#### YOUR TASK:
Extract precisely the lines that run from the line containing "Given: Click the 7.5mg dose cell" to the end of the records below, with both ends included and pictures omitted.

DATA START

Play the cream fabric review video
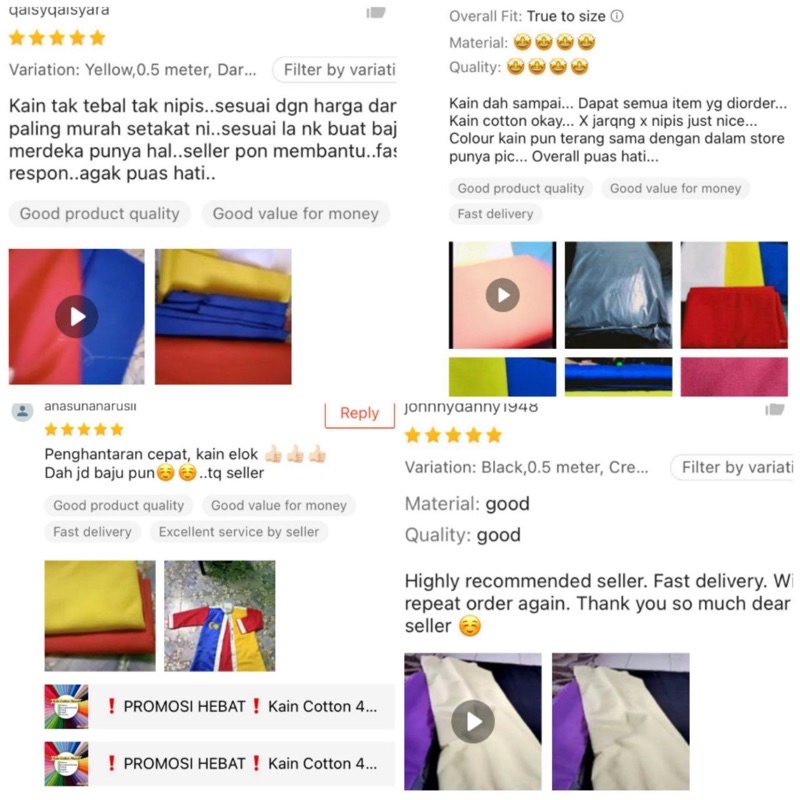[472, 721]
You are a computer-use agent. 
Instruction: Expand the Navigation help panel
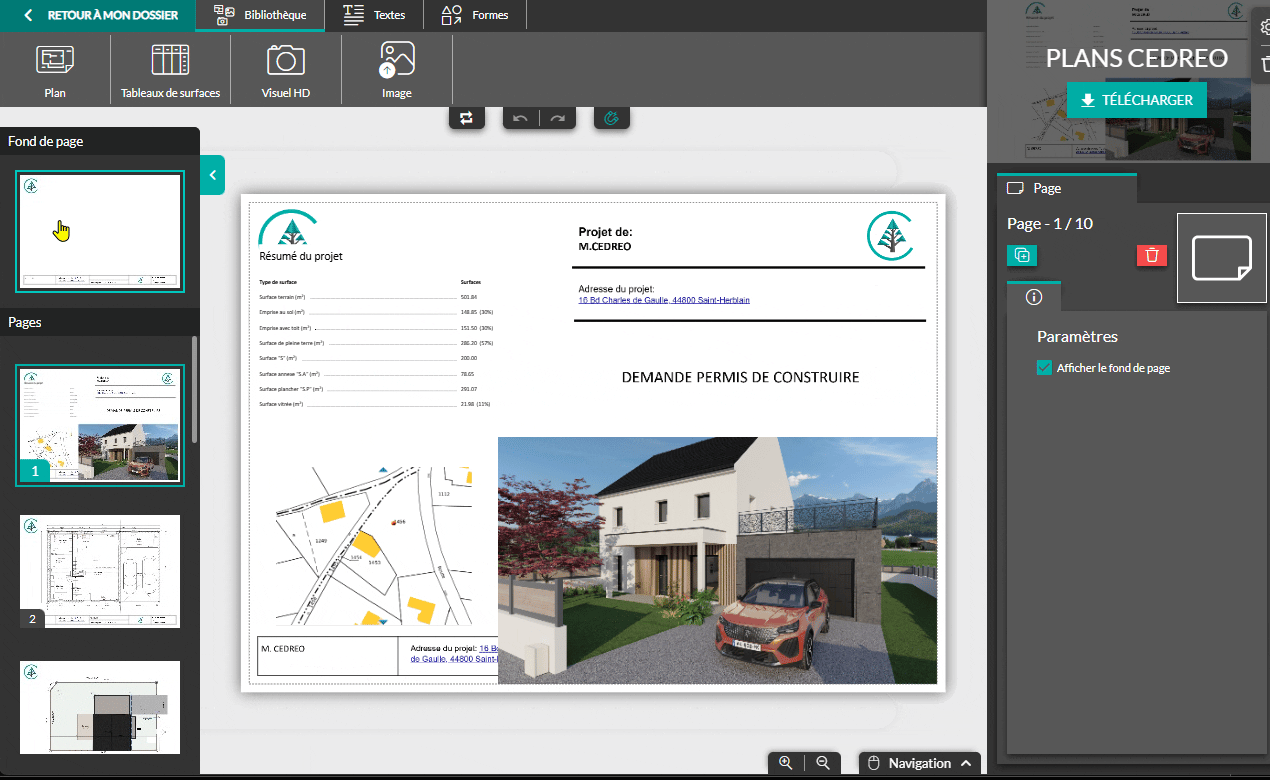[x=966, y=763]
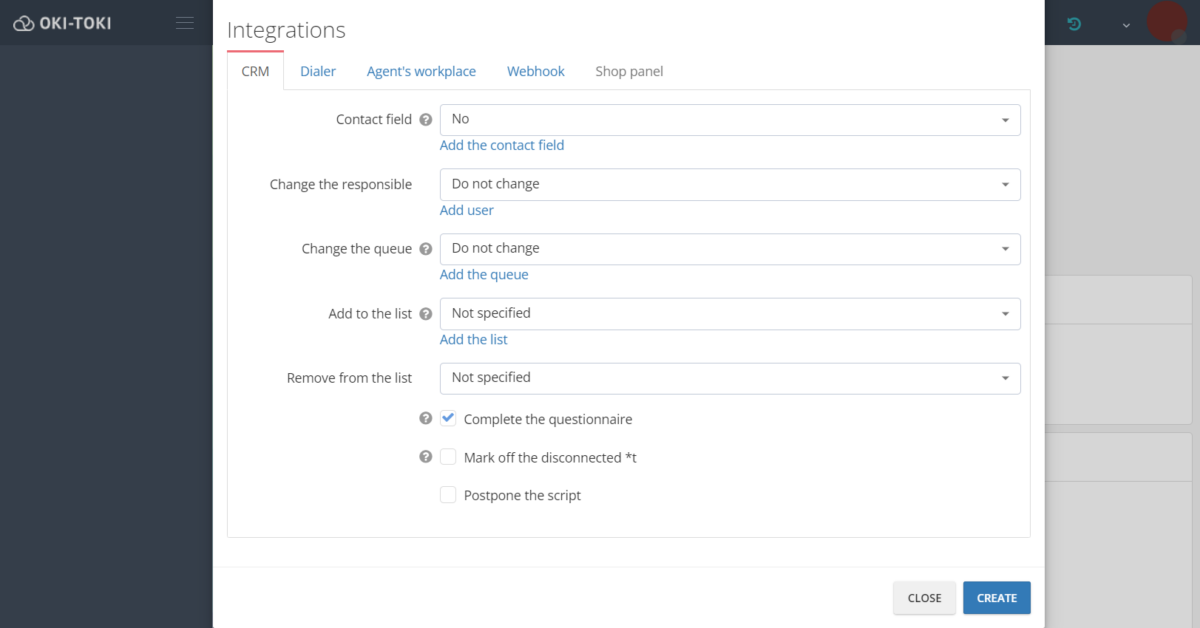Screen dimensions: 1200x628
Task: Follow the Add the contact field link
Action: [x=502, y=144]
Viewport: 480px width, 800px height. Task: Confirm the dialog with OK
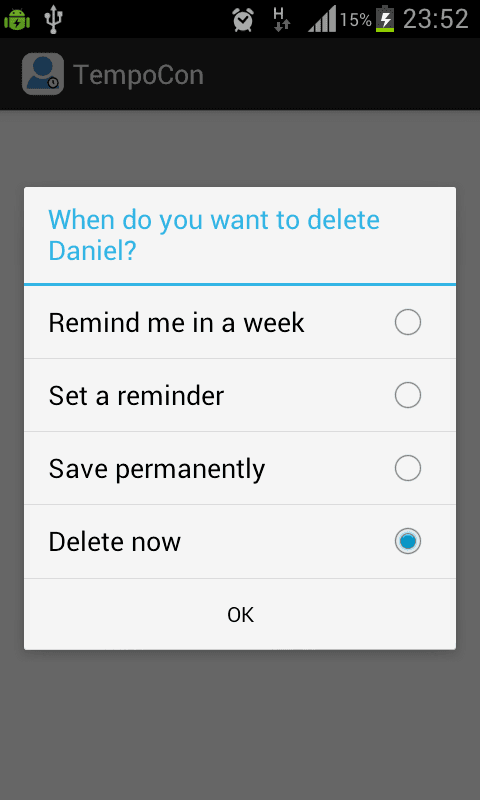point(240,615)
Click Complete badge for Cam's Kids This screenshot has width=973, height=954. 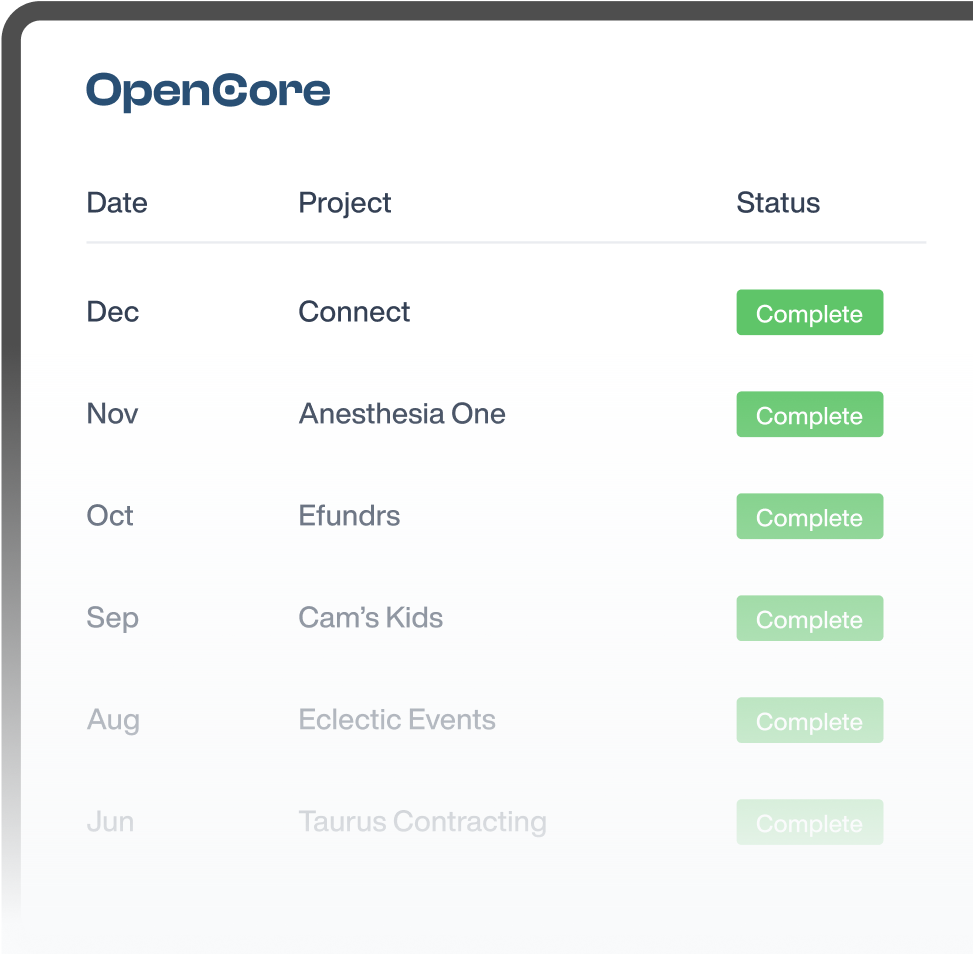coord(810,618)
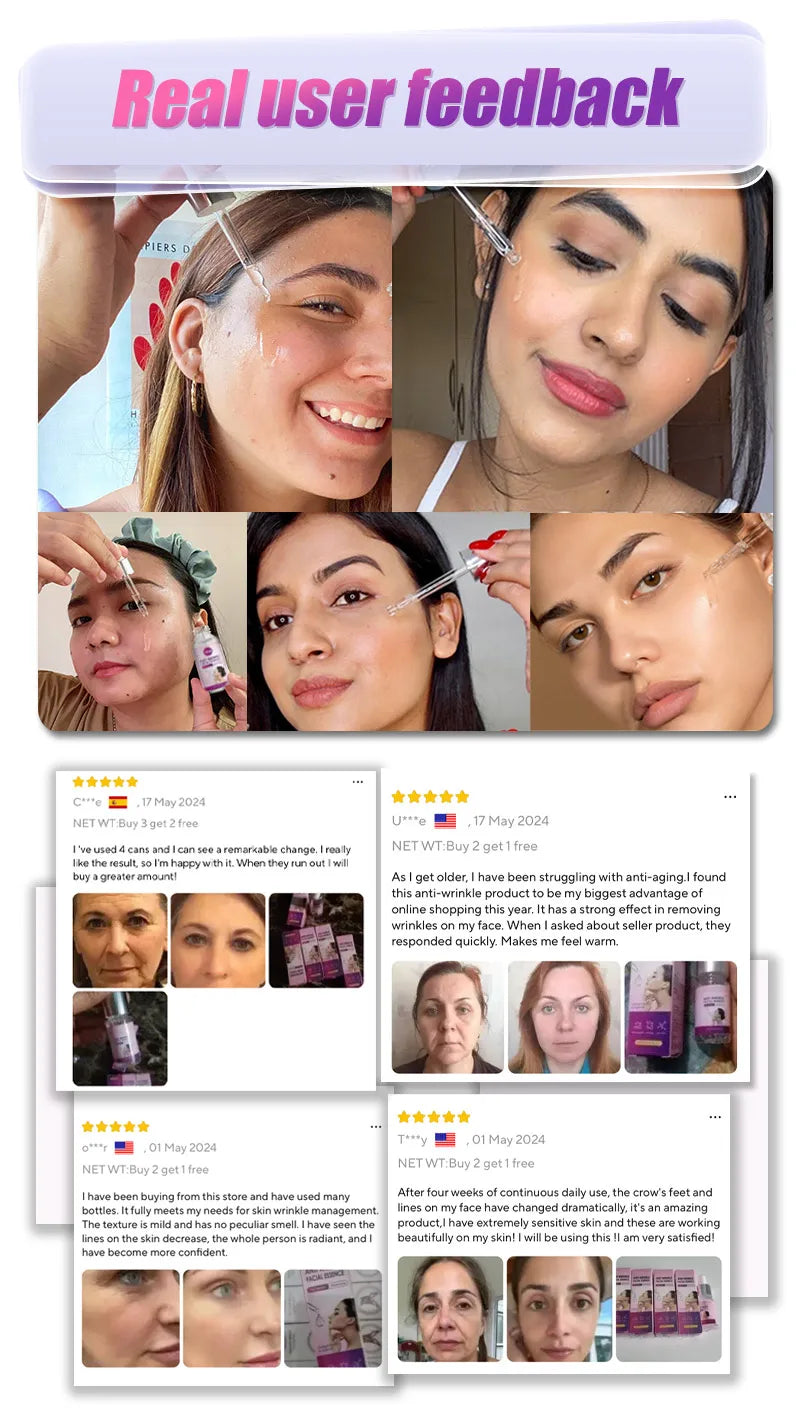Open the red-haired woman photo in U***e's review
The height and width of the screenshot is (1424, 800).
(x=564, y=1017)
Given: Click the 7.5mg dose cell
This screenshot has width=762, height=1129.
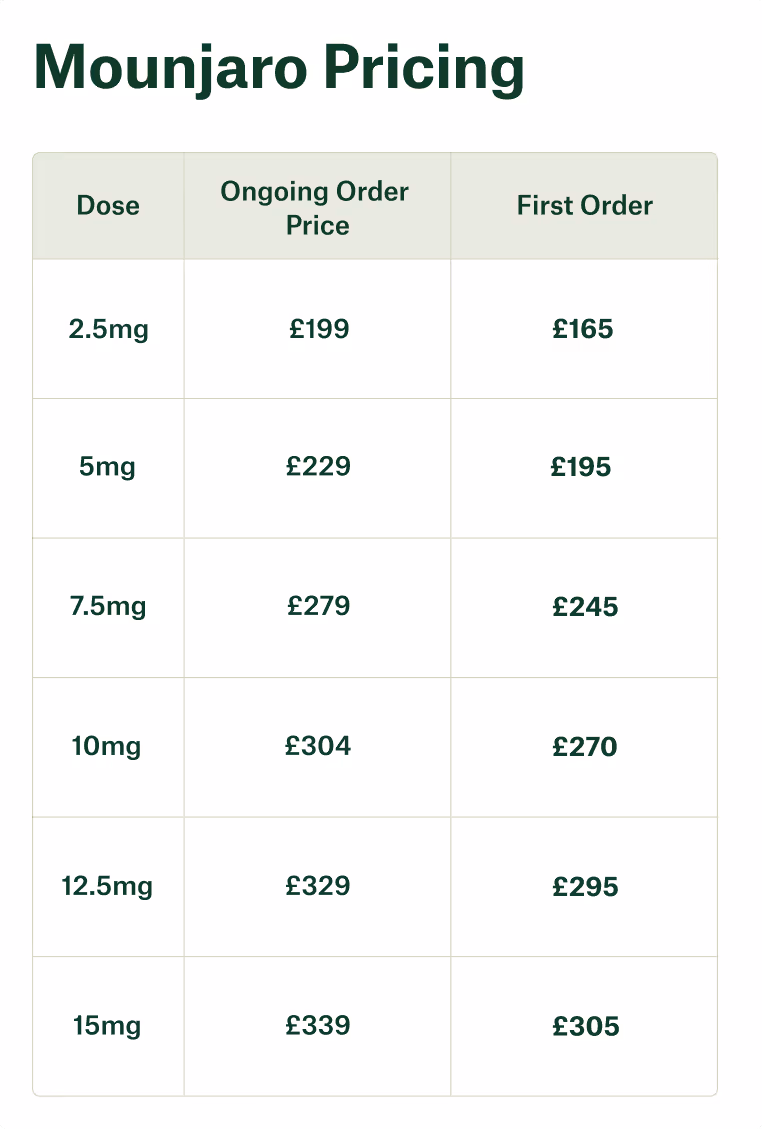Looking at the screenshot, I should (108, 607).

DATA END

#### YOUR SOLUTION:
Given: Click the 7.5mg dose cell
This screenshot has width=762, height=1129.
Looking at the screenshot, I should (108, 607).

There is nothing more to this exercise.